• **Given problem**:
Pick up the ThetaIntersection documentation below at the point where it stops, and carry it on from there.

• **Page text**:
━━━━━━━━━━

Skip to content

ThetaIntersection

Overview

The ThetaIntersection expression computes the intersection of two Theta sketches, returning a new Theta sketch containing the elements that appear in both input sketches. This is commonly used for approximate set intersection operations on large datasets where exact computation would be prohibitively expensive.

Syntax

theta_intersection(sketch1, sketch2)
// DataFrame API
import org.apache.spark.sql.functions._
df.select(expr("theta_intersection(sketch_col1, sketch_col2)"))

Arguments

Argument Type Description
first BinaryType First Theta sketch as a byte array
second BinaryType Second Theta sketch as a byte array

Return Type

BinaryType - Returns a compressed byte array representation of the intersected Theta sketch.

Supported Data Types

  • Input: BinaryType only - expects serialized Theta sketch byte arrays
  • Output: BinaryType - compressed Theta sketch byte array

Algorithm

  • Wraps input byte arrays into CompactSketch objects using ThetaSketchUtils.wrapCompactSketch
  • Creates a SetOperation intersection builder from the Theta Sketches library
  • Performs intersection operation on the two sketches using intersect(sketch1, sketch2)

━━━━━━━━━━

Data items
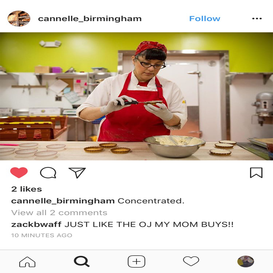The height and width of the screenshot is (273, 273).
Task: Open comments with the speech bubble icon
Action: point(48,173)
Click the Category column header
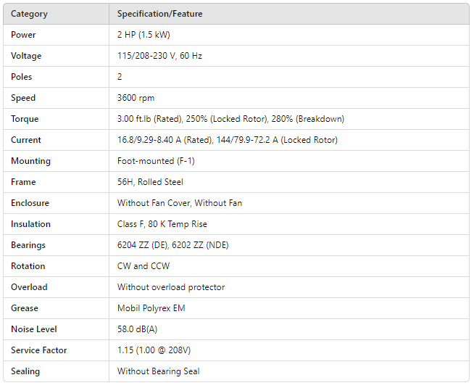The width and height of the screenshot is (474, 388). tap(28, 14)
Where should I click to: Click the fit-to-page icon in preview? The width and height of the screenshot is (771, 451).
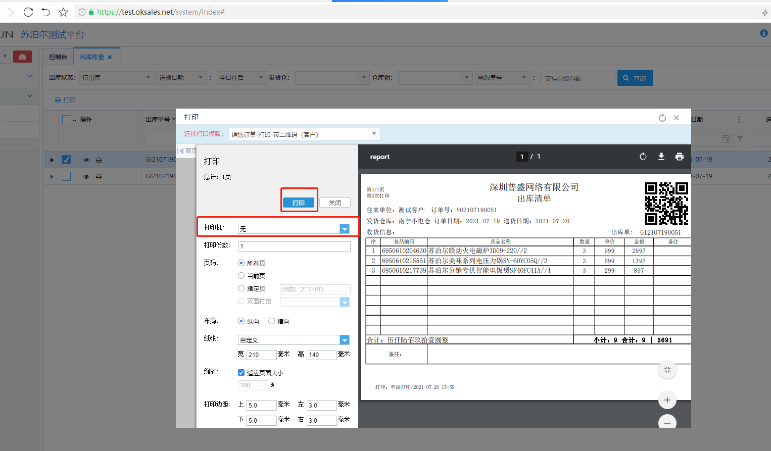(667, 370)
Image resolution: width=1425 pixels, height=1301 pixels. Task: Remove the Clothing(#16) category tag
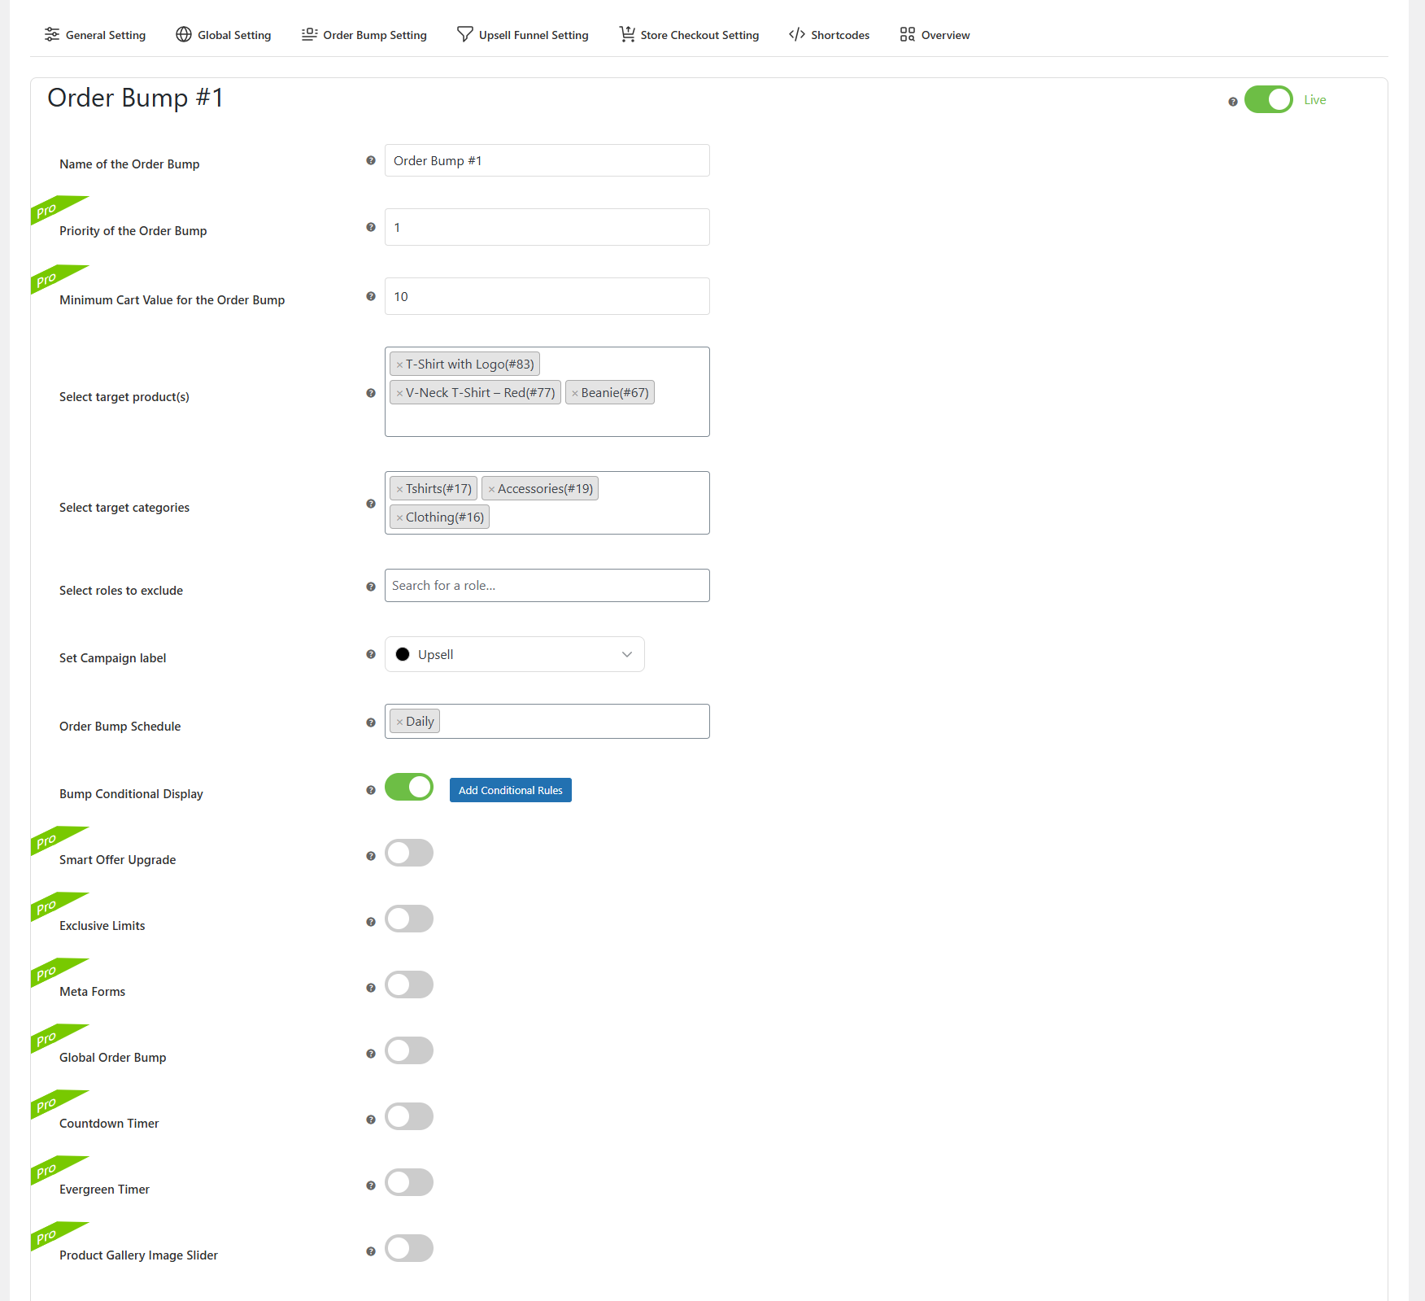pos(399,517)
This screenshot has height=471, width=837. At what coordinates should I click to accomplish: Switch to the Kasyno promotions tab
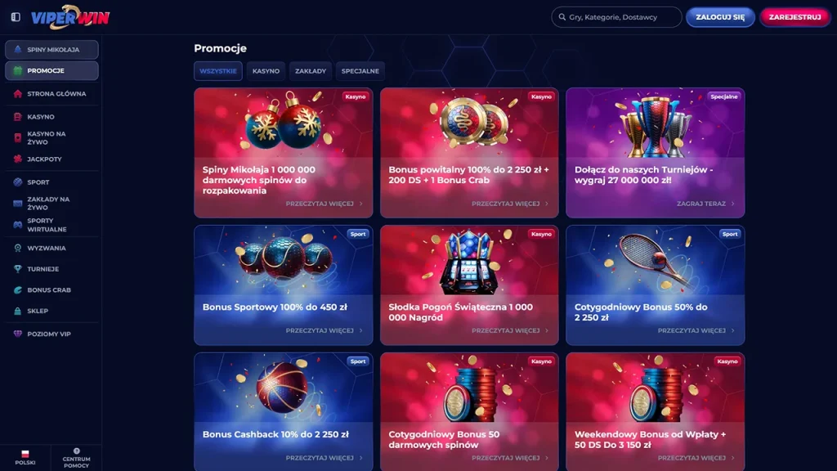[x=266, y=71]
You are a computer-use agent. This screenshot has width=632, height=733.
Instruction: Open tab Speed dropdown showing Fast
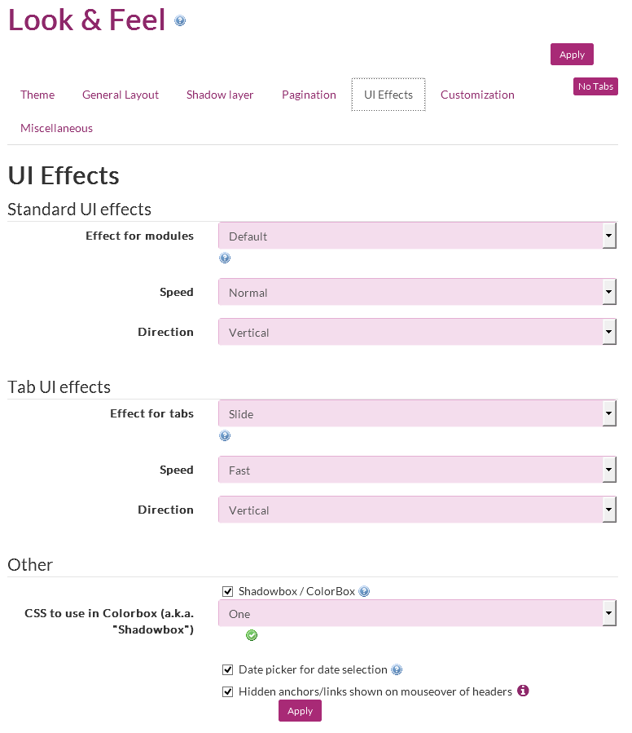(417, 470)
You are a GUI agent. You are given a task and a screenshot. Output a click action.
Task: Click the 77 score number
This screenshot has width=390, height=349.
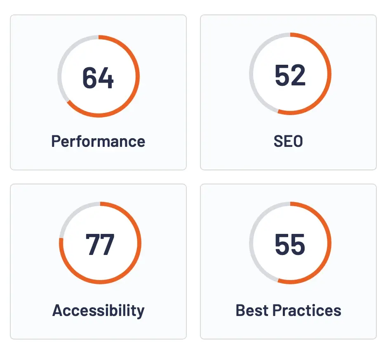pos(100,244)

━━━━━━━━━━

• **Answer to this exercise**:
  • Serializes the result to a compressed byte array format using toByteArrayCompressed
  • Leverages probabilistic data structures for approximate but memory-efficient set operations

Partitioning Behavior

  • Preserves partitioning: No, this is a binary expression that operates on two sketches
  • Requires shuffle: Depends on the distribution of input sketches across partitions
  • Partitioning impact: Does not inherently change partitioning scheme but may require data movement if sketches to be intersected are on different partitions

Edge Cases

  • Null handling: nullIntolerant = true means if either input is null, the result is null
  • Invalid sketch data: If input byte arrays are not valid Theta sketches, ThetaSketchUtils.wrapCompactSketch will handle the error
  • Empty sketches: Intersection of empty sketches results in an empty sketch
  • Mismatched sketch parameters: The underlying Theta Sketches library handles compatibility between sketches with different configurations

Code Generation

This expression uses CodegenFallback, meaning it does not support Tungsten code generation and falls back to interpreted evaluation mode. All computation happens through the nullSafeEval method at runtime.

Examples

-- Intersect two Theta sketches to find common elements
SELECT theta_intersection(user_sketch, product_sketch) as common_sketch
FROM analytics_table;

-- Use with other Theta sketch functions
SELECT theta_sketch_estimate(theta_intersection(sketch_a, sketch_b)) as intersection_size
FROM sketch_data;
// DataFrame API usage
import org.apache.spark.sql.functions._

val df = spark.table("sketch_table")
val result = df.select(
  expr("theta_intersection(sketch_column1, sketch_column2)").alias("intersected_sketch")
)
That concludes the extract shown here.